● DOCUMENT PASSAGE:
((

USMS Open Water National Championship (2.4M): race report

I promise I do actually have things to say that aren't race reports, but I really want to get all my thoughts down on those before they slip into the fog of my ironman-training-brain (gak, how did ironman get so close, so soon?).  This one was a late add to the schedule, and the whole trip was much more about spending a girly weekend two close friends than the race itself.  I flew into Atlanta very late Thursday night and by the time I got in bed with my favorite snuggling screaming friend Julie, it was the wee hours of Friday morning.  We slept in and went out to breakfast and then I happened on a long course pool somewhere in northern GA on my way up to Chattanooga.
For a lot of reasons, there's been a higher than normal level of stress in my life over the past month or so.  Just life, the ups and downs that everyone deals with, but this trip felt a bit like an escape from all of that.  Like I finally had time to exhale.  The pool was gorgeous, wide empty lanes and cool water and a clock with a second hand that must have been ticking just a hair slowly as I moved through my pre-race workout (dear sea level I heart you don't ever change).  When I got into the pool, my body felt stiff and crunchy and tight from a long week on the bike plus traveling, my head was buzzing with the never-ending to do list that lives up there, and as I moved through the water, I felt myself unwind, I felt the stress slip away.

))

● CHALLENGES:
1. In the race report, which city did the writer fly into late Thursday night?
2. Summarize the race report in two sentences.
3. In the race report, what words describe how the writer's body felt on getting into the pool?

● RAW DATA:

((

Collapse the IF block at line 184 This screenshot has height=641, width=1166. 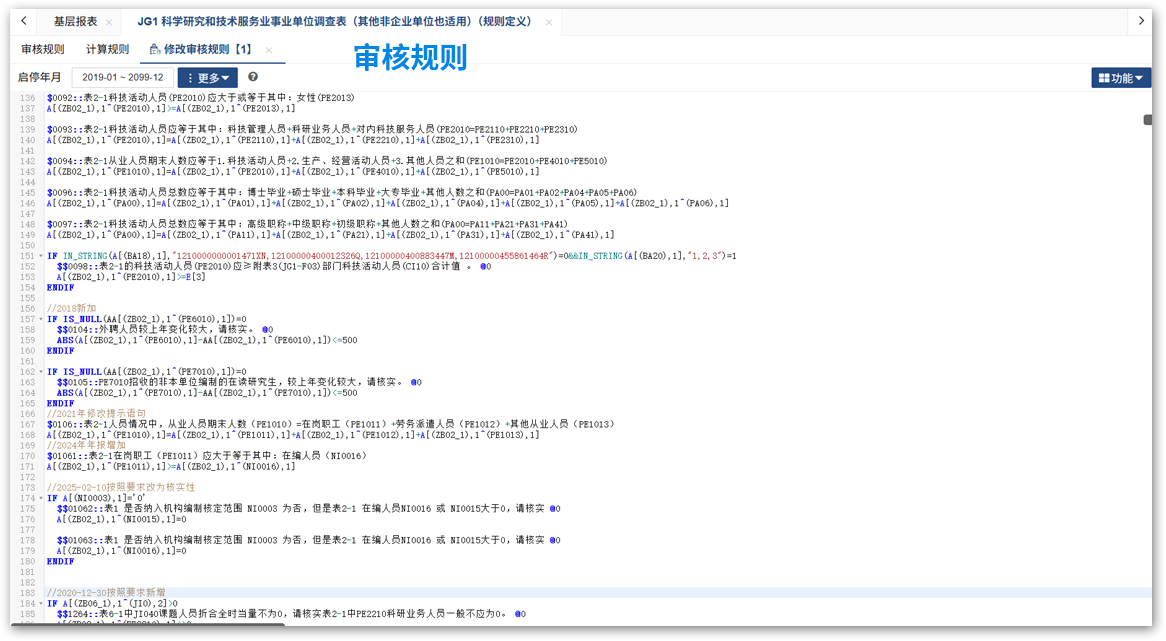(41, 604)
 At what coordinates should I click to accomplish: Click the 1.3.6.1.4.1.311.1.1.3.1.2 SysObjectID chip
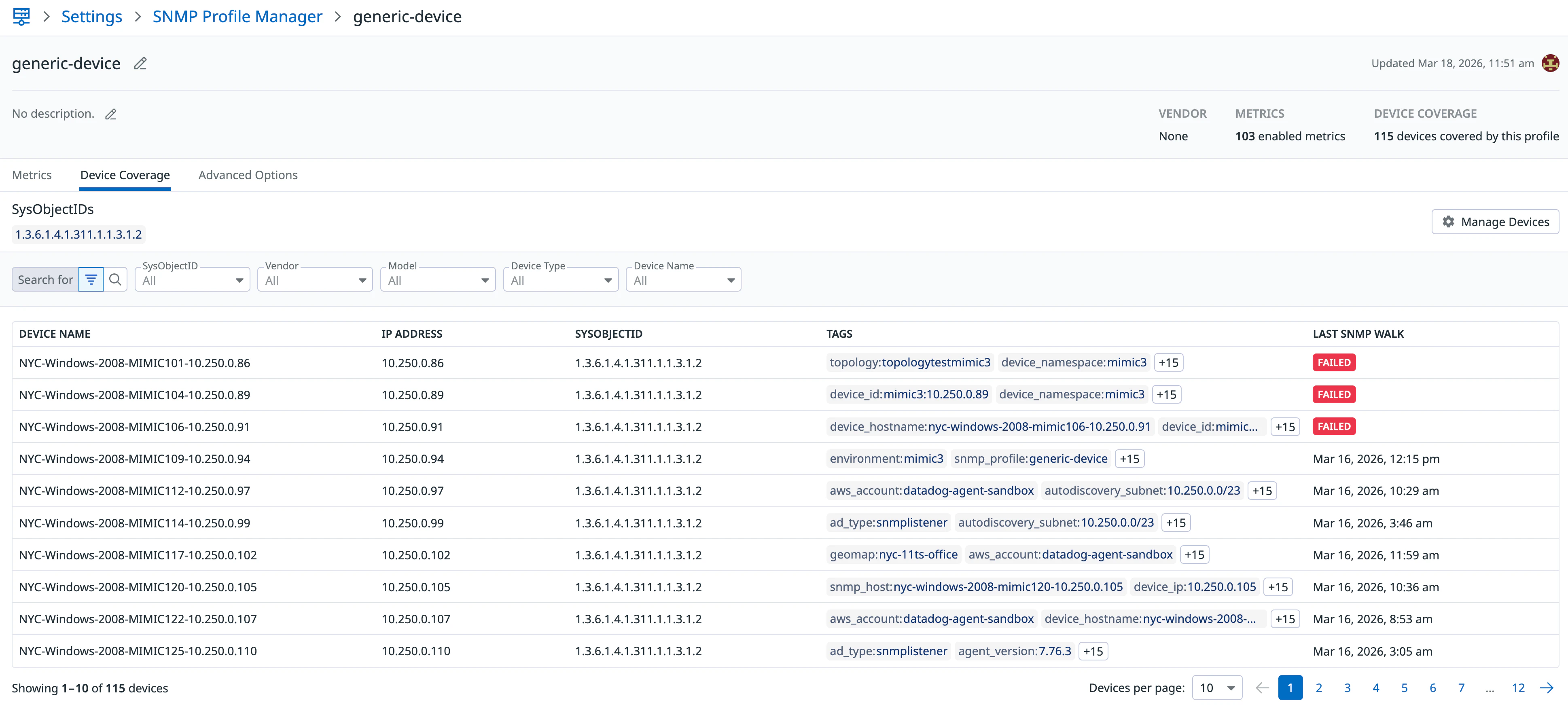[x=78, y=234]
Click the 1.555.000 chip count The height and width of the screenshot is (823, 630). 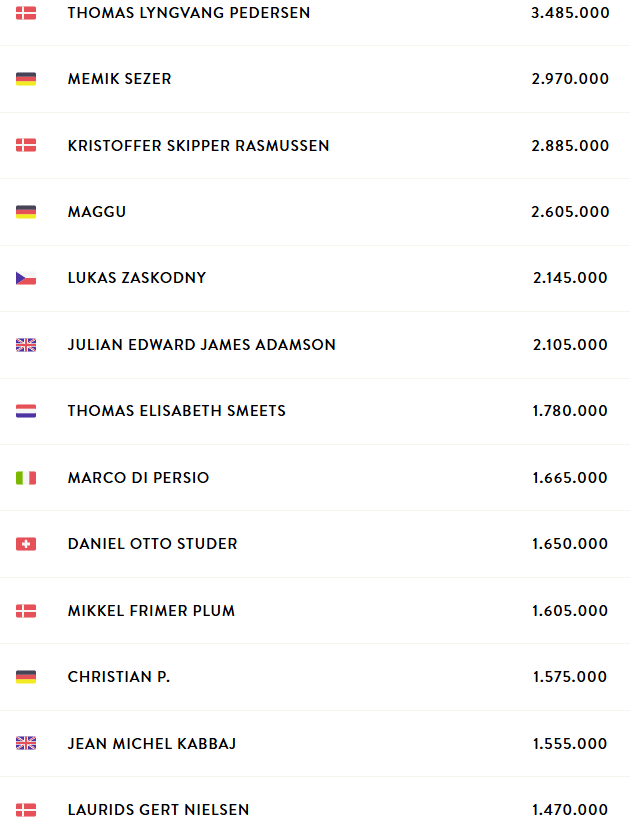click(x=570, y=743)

))

● RESULTS OF THE TASKS:
1. Atlanta

2. The writer flew into Atlanta late on a Thursday night for a trip that was added late to the schedule and was more about a weekend with two close friends than about the race. On Friday, on the way to Chattanooga, the writer swam a pre-race workout in a long course pool in northern Georgia and felt the stress of the past month slip away.

3. Stiff, crunchy, tight